Phylogeny is the history of descent from common ancestry, or evolutionary relationships.

Tree Representations

Trees may be rooted or unrooted.


Common ancestry is represented.

Branch lengths should be ignored.

Phylogram or Additive tree

Common ancestry is represented.

Branch lengths represent a quantitative measure of evolutionary change

Ultrametric tree

An additive tree where the distance from all leaves to parents are the same.

Pair-wise distances

Distances between sequences can be used to help build a tree.

A naive method for defining distance, p, as the percentage of different residues or nucleotides in the alignment.

The issue with this that it is linear. Instead, the distance should become very large as p tends towards the fraction of expected different residues in a random alignment.

Multiple substitutions at the same site are hidden, so a linear measure will underestimate the true evolutionary distance.

Jukes-Cantor distance

This is used on DNA only

$$ d = -\frac{3}{4}ln(1-\frac{4}{3}p) $$

as p approaches 0.75, d approaches infinity.


Unweighted Pair Group Method using Arithmetic Averages

UPGMA algorithm

  1. For each sequence, create a cluster containing only that sequence
  2. Calculate distances between all pairs of clusters and put into a distance matrix. The distance between a pair of clusters Ci and Cj is the mean of sequence pairwise distances where one sequence is taken from Ci and the other from Cj.
  3. Determine which two clusters have the minimum cluster distance. Create a new cluster, Ck which is the union of Ci and Cj.
  4. Add a new node to the tree, Ck with children Ci and Cj. The node should have an equal distance, d/2, all the way to the leaf nodes.
  5. In the distance matrix, remove Ci and Cj, add in Ck, and repeat.

The final result will be a tree with equal distances to the root node.
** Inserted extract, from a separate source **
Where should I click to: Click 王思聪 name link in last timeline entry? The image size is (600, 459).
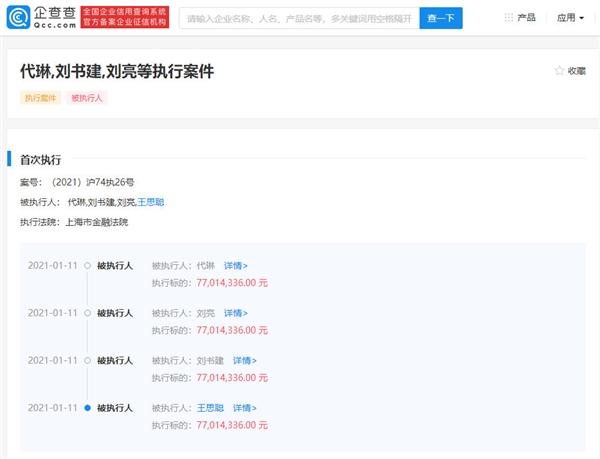tap(208, 408)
UPGMA assumes that divergence occurs at the same rate, and the evolutionary distance is the same.

It produces a rooted tree.

It assumes the molecular clock is at a constant rate, and the rate of mutations is the constant. This is not the case in reality.

The Ultrametric condition for correct UPGMA tree reconstruction is that the 3 distances between 3 leaf pairs are all equal, or two are equal and one is smaller.


Additivity test

For every set of four leave nodes, we have three ways of forming 2 pairs. Add the distance between each pair and we have 3 distances. Two of them must be equal and larger than the third distance.
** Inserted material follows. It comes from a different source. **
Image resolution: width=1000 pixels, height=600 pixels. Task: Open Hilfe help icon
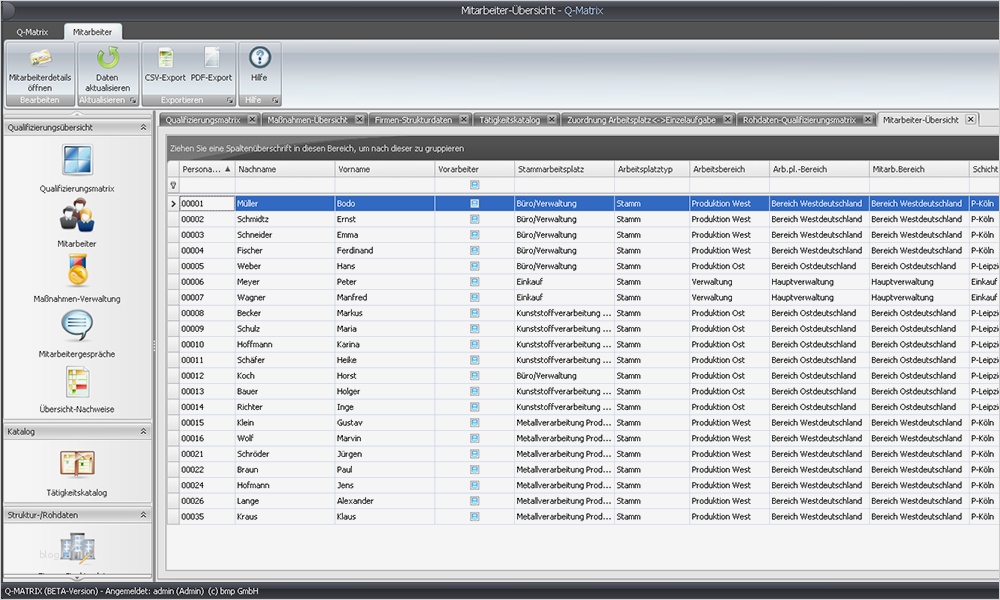(x=259, y=59)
This is caused by the bridge joining them together.

Neighbour joining

This is another way to produce a tree.

The tree is unrooted.

The branch lengths will represent evolutionary distance. The tree is additive.

Minimum evolution theory so that the total branch lengths, S, is at a minimum.

Starts with a star (hub and spoke), and spokes are gradually pinched together.

Neighbour joining algorithm

  1. get original distance matrix, for all pairs of d
  2. create Q matrix for corrected distances
  3. find lowest Q score, and join corresponding nodes a and b with a new node, c.
  4. The branch length between a and c is given by a new branch function, C.
  5. The branch length between b and c can be worked out from the previous step.
  6. Repeat, with the new branch node replacing the two leaf nodes.

Q, corrected distance function, in given by:

$$ Q(i,j) = (n-2)d(i,j) - U_i - U_j $$


$$ U_i = \sum_{k=1}^n d(i,k) $$

C, the distance to new branch node k, for nodes i and j is

$$ C(i,k) = \frac {1}{2} (d(i,j) + \frac{U_i - U_j}{N-2} )$$

Neighbor joining algorithm []

Fitch's Parsimony

Another method to build trees is parsimony. The idea is that simple explanations are better than complex ones. It minimises substitutions or evolution.

Starts with a multiple sequence alignment. A tree can be built for each column (residue).

Parsimony algorithm

Traverse from leaves to root

For each parent, if intersection is empty then use the union and increment mismatch counter. Otherwise use the intersection.

Traverse from root to leaves, and pick nucleotide with least change.


To test out a feature such as a subtree.

Take the multiple sequence alignment and take a random subset of columns (e.g 20,35,2,33,22,50,51)

Create a tree from that, and repeat 1000s of times.

The frequency of the same branch subtree is a measure of significance.